For instance, Capgemini's research shows that data masters realise a 19% increase in sales of new products and services compared to 12% for the rest, a 63% improvement.
Gaps between business and technical decision makers
Another key finding is that major gaps exist between business executives' trust of data and the technical executives perception of this trust: only 20% of business executives trust the data while 62% of technical executives believe their business users do so.
Of the organisations where data is not trusted, the research found that only 24% were able to monetise their data assets in comparison to 83% where it is trusted.
Poor data quality is a major contributor to this mistrust: only 27% of business executives are happy with their data quality while 54% of technical executives think their business users are happy with the quality.
However, the consequences of poor data quality are significant, costing companies between 15% - 25% of their revenue.
While many organisations have started on their data journey, less than 40% are able to harness the power of activated data.
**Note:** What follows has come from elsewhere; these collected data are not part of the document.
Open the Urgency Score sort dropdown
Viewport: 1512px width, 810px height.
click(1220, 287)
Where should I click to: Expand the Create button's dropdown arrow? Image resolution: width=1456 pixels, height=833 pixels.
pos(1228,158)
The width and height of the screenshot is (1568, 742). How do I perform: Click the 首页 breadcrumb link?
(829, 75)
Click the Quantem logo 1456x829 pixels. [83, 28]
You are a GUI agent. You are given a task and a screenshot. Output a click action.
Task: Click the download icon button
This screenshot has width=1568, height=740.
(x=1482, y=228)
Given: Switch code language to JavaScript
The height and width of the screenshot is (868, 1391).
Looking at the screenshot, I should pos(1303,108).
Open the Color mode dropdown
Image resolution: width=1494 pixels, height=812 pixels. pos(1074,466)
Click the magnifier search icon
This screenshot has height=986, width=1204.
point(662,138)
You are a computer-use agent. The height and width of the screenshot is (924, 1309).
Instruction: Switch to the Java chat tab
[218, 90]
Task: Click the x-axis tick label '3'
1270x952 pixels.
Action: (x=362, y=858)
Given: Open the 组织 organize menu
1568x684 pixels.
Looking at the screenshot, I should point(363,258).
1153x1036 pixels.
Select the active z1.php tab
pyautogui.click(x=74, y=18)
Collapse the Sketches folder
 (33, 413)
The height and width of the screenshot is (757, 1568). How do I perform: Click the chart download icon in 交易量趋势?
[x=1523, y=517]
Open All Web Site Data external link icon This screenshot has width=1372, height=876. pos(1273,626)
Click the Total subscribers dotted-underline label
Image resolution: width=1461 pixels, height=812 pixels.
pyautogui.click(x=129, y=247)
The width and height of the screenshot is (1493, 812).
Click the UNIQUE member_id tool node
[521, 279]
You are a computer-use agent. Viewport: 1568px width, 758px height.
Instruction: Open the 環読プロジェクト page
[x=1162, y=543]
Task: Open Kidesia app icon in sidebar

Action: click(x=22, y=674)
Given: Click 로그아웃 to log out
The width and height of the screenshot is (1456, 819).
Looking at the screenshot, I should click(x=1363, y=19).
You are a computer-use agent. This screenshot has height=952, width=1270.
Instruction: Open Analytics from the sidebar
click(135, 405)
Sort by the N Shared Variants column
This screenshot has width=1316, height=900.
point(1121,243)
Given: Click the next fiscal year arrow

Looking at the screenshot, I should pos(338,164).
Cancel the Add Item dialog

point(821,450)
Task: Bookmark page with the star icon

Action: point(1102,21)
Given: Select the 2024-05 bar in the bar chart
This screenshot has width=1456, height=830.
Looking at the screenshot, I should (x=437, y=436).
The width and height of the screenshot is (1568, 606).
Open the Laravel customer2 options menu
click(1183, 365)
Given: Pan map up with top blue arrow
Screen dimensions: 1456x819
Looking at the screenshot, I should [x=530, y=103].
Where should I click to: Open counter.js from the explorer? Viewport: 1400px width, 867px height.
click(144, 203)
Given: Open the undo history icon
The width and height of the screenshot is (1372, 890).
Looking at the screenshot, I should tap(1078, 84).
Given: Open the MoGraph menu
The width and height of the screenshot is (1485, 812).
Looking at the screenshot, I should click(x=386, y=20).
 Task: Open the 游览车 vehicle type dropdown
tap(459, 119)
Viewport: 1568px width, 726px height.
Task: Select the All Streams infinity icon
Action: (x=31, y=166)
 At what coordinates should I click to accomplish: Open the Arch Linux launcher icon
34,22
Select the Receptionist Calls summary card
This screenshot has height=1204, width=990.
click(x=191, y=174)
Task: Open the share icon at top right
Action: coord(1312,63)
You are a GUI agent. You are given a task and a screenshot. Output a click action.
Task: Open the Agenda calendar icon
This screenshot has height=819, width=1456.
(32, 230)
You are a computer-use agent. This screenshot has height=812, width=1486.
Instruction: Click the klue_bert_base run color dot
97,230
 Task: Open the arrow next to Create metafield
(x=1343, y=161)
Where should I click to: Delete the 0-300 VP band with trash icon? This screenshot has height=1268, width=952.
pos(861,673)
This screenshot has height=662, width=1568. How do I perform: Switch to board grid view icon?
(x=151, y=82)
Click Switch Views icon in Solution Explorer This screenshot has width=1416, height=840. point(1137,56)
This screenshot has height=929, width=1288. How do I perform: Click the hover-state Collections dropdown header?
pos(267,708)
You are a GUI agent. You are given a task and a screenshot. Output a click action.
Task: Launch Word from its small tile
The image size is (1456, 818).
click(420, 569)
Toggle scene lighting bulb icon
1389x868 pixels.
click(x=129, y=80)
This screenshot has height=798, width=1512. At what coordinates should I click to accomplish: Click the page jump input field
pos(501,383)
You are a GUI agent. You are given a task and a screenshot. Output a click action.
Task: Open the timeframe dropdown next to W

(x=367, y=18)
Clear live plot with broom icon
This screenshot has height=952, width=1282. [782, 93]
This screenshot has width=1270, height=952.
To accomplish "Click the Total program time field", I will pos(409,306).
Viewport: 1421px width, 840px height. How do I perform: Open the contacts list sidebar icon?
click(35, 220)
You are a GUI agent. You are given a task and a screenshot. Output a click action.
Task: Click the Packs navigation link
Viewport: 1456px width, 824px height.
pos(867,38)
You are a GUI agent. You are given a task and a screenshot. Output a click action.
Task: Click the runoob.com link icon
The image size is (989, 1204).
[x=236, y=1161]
In terms of sectors, 54% of banking business leaders agree that harnessing activated data gave them a sustained competitive advantage, compared with only 32% of retail business leaders.
Of the enterprises that are considered data masters, 95% have an appointed Chief Data Officer (CDO) and 77% stated that the CDO has been instrumental in realising the data vision of their organisation.
Given the prominence of this role, it is perhaps not surprising that 84% of organisations surveyed stated that their CDO reports directly to the CEO, CIO/CTO, or Chief AI Officer.
The overall roadmap to harness data needs not only to be addressed not only in the technology department, but up to and including the C-suite, the researchers state.
Commentary from CEO of insights and data
Capgemini CEO of insights and data, Zhiwei Jiang says, “Business leaders fundamentally need to look at their data strategy and innovation pathway. We still don't have enough data-minded leaders at the C-suite level to drive organisations on the right data journey.
"There's a lot more at stake for businesses who don't act; from operations to sales, customer engagement, revenue and profitability. Those that can monetise data and convert these into assets will thrive.
"Those that don't will get left behind. A mindset change is needed - leaders must accept and embrace an agile culture of experimentation if they are to achieve data activation.”